Dataset
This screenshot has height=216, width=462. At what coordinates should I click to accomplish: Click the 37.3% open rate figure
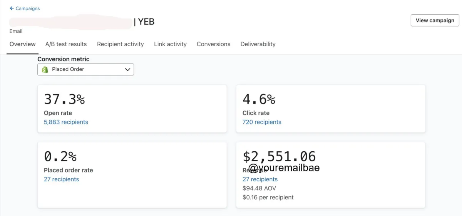(x=64, y=99)
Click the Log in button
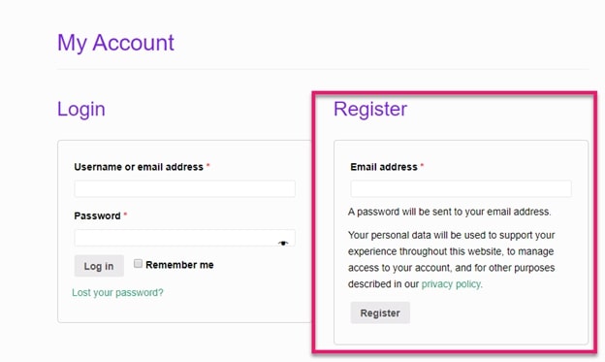Image resolution: width=605 pixels, height=362 pixels. click(99, 266)
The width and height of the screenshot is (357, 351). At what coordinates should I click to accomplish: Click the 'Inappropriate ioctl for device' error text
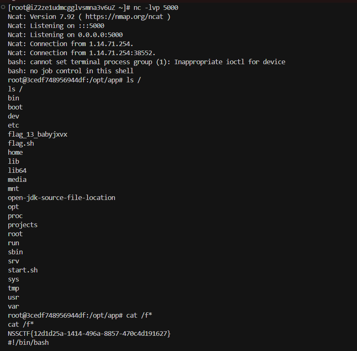click(230, 62)
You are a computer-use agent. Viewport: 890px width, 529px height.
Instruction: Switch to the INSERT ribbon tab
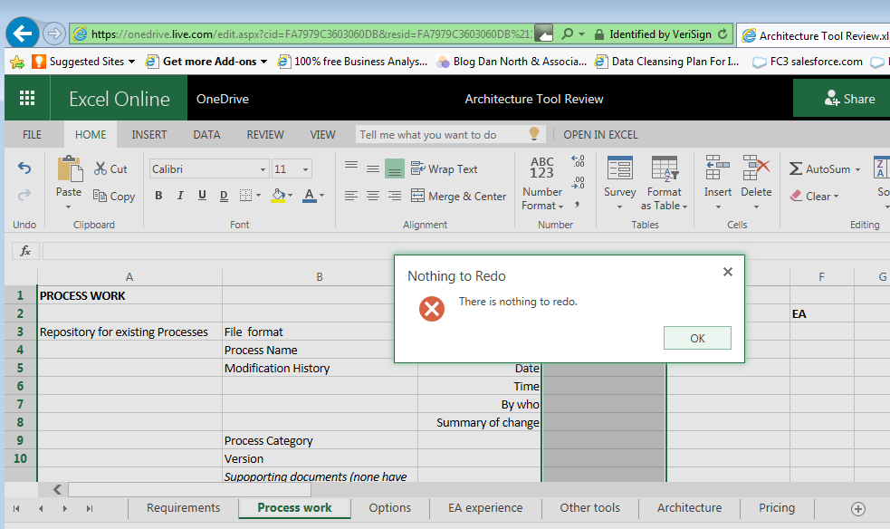click(148, 133)
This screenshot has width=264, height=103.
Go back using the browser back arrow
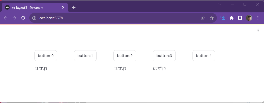coord(6,18)

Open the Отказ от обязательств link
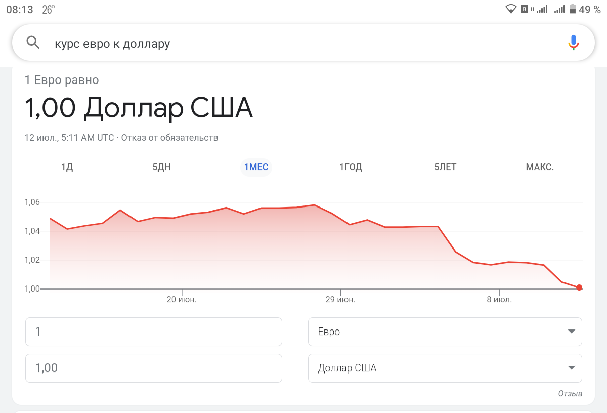(x=169, y=138)
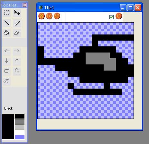The image size is (149, 144).
Task: Pick the dark gray color swatch
Action: point(20,121)
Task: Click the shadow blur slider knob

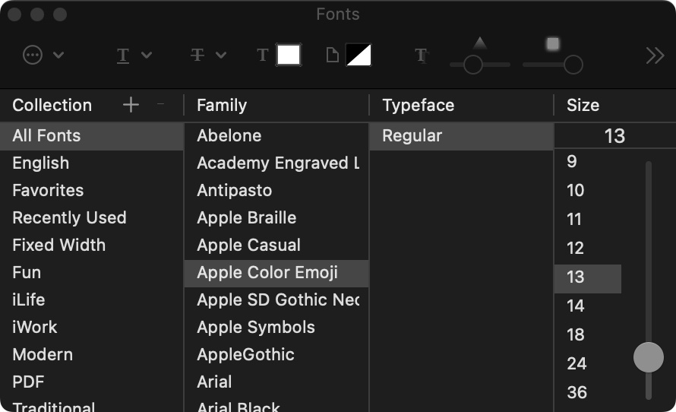Action: 573,65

Instructions for the task
Return every record exactly. Pictures stay out.

Expected answer
This screenshot has height=216, width=462. At what coordinates should I click to accomplish: Click the 37.3% open rate figure
(x=64, y=99)
Click the Log in button
Image resolution: width=605 pixels, height=362 pixels. click(99, 266)
The width and height of the screenshot is (357, 351). At what coordinates should I click to accomplish: Click the 'Inappropriate ioctl for device' error text
click(230, 62)
You are a computer-use agent. Viewport: 890px width, 529px height.
Instruction: Switch to the INSERT ribbon tab
click(148, 133)
This screenshot has width=264, height=103.
Go back using the browser back arrow
coord(6,18)

Open the Отказ от обязательств link
(x=169, y=138)
The image size is (149, 144).
Task: Pick the dark gray color swatch
Action: point(20,121)
Task: Click the shadow blur slider knob

Action: 573,65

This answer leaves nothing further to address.